В своей работе о цикле «На поле Куликовом» Г. А. Левинтон и И. П. Смирнов отмечают, что само название статьи «Рыцарь-монах» связано с образами монахов-воинов Пересвета и Осляби (чьи образы были актуализированы для Блока чтением «Выбранных мест из переписки с друзьями») [Левинтон, Смирнов, 1979: 84-85] и соответственно с едва ли не наиболее символическим – с блоковской точки зрения – военным событием русской истории, интерпретировавшимся поэтом опять-таки в соловьевском ключе как столкновение Запада и Востока. В этой связи необходимо отметить также упоминание Соловьевым событий, связанных с Куликовской битвой, в предисловии к «Трем разговорам», а также в его печатном отклике на испано-американскую войну – в статье «Немезида», публиковавшейся в приложении к книге. И в том и в другом случае Соловьев говорит о благословении св. Сергия Радонежского, данном князю Дмитрию Донскому на поход против Золотой Орды, причем в «Немезиде» упоминаются Пересвет и Ослябя[81], что позволяет считать последнюю книгу философа одним из источников блоковского цикла с его религиозной семантикой военного противостояния с татарами («И, к земле склонившись головою, / Говорит мне друг: «Остри свой меч, / Чтоб недаром биться с татарвою, / За святое дело мертвым лечь!; В степном дыму блеснет святое знамя; см. также в черновиках: Я – князь Христов. Сияют латы…»; подробнее см. [Левинтон, Смирнов 1979: 75], см. [Там же: 85] о мотиве молитвы, восходящем к балладе А. К. Толстого «Ночь перед приступом»). Соотнесенность вестернизированного образа крестоносца, «рыцаря-монаха» Соловьева и фигур русских монахов-воинов, своего рода русских крестоносцев[82] Пересвета и Осляби[83] может, с одной стороны, свидетельствовать о том, что на религиозную легитимацию войны русских князей с «врагом с Востока» в книге Соловьева Блок вполне мог проецировать «священную войну» арийцев-крестоносцев[84], а с другой, что он рассматривал конфликт Европы и Азии в духе позднего Соловьева, который был убежден в единстве европейского мира, полноправной частью которого является Россия. Этот ход поясняет уже отмечавшуюся трансформацию отчетливо западного латника с крыши Зимнего дворца из «Города» («Еще прекрасно серое небо…») в древнерусского воина из цикла «На поле Куликовом».

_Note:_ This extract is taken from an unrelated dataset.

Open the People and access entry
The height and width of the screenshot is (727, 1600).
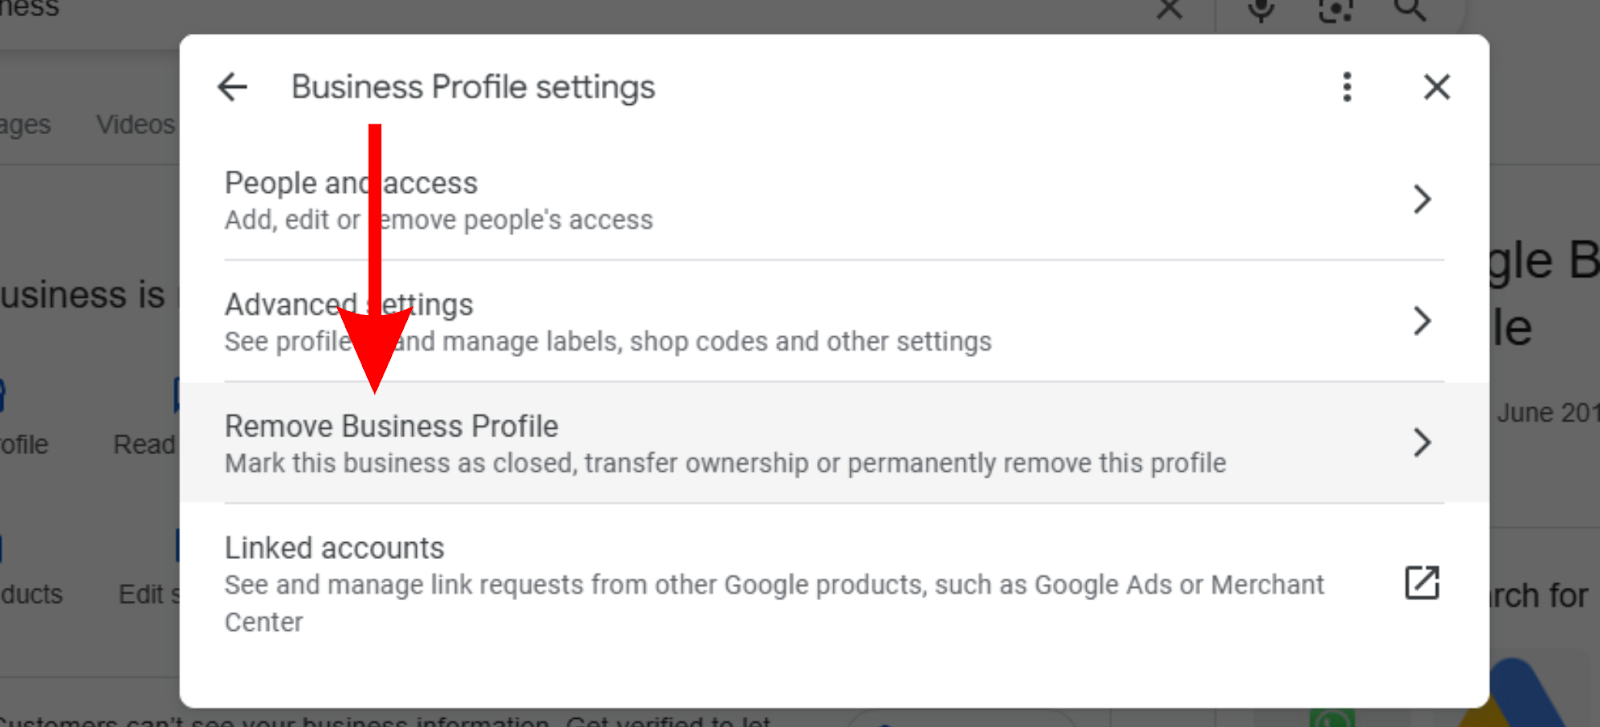point(834,200)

В контексте такой трактовки «священной войны» более конкретный смысл приобретает упоминание «Песни о Роланде», которое оказывается не просто указанием на былые рыцарские доблести, о которых забыл «дряблый» и «гуманный», «жалкий» XIX век, но отсылкой к героическому эпосу о столкновении христианских воинов с магометанами-сарацинами, к одному из великих эпизодов противоборства Запада и Востока. Несмотря на то что поэма о трагической Ронсевальской битве повествует об эпизоде, предшествовавшем bellum sacrum (а исторически вообще, как известно, не связанном с войнами между христианами и мусульманами), и возникает несколько ранее кристаллизации идеи крестовых походов, в дошедшем до нас тексте поэмы отчетливо представлены мотивы, которые позднее нашли свое отражение в идеологическом обосновании «священной войны». Об этом писали исследователи XIX века, и Блок вполне мог об этом знать[85]. Так, в одной из статей хорошо известного Блоку сборника Гастон Парис так характеризует идейную основу «Песни о Роланде»: «La Chanson de Roland a le grand avantage… d’être un poème vraiment national; la tradition avait consacré dans toutes les mémoires les faits qu’elle célèbre, et les idées qui l’inspirent remplissaient tous les cœurs. Les croisades ne sont que la réalization de ces idées, qui constituaient l’atmosphère commune où chacun respirait. De même que L’Iliade, la Chanson de Roland célèbre la grande lutte de L’Europe contre L’Asie; de même que L’Iliade, elle exploite et exalte le sentiment national; de même que L’Iliade, elle est toute pénétrée des idées religieuses de son temps» [Paris s.a.: 14-15][86]. В предисловии к своему переложению «Песни о Роланде», сделанному в 1860-х годах, Борис Алмазов обильно цитирует работу члена Французской академии Людовика Вите, где поэма подается как предвестие «будущей священной войны», «борьбы поклонников Креста с поклонниками Корана»: «…все содержание поэмы, вся она – с первого до последнего стиха – проникнута идеей священной войны. <…> Терульд первый изобразил мучеников, умирающих в борьбе с противниками креста и не выпускающих из рук своих до последней минуты меча, обнаженного ими в защиту Христианства» [Алмазов 1892: 191-192][87]. Таким образом, Блок имел известные историко-литературные основания рассматривать Роланда как крестоносца, как одного из первых, кто понял, что «крест и меч – одно», и вступил в роковой для европейской истории поединок[88].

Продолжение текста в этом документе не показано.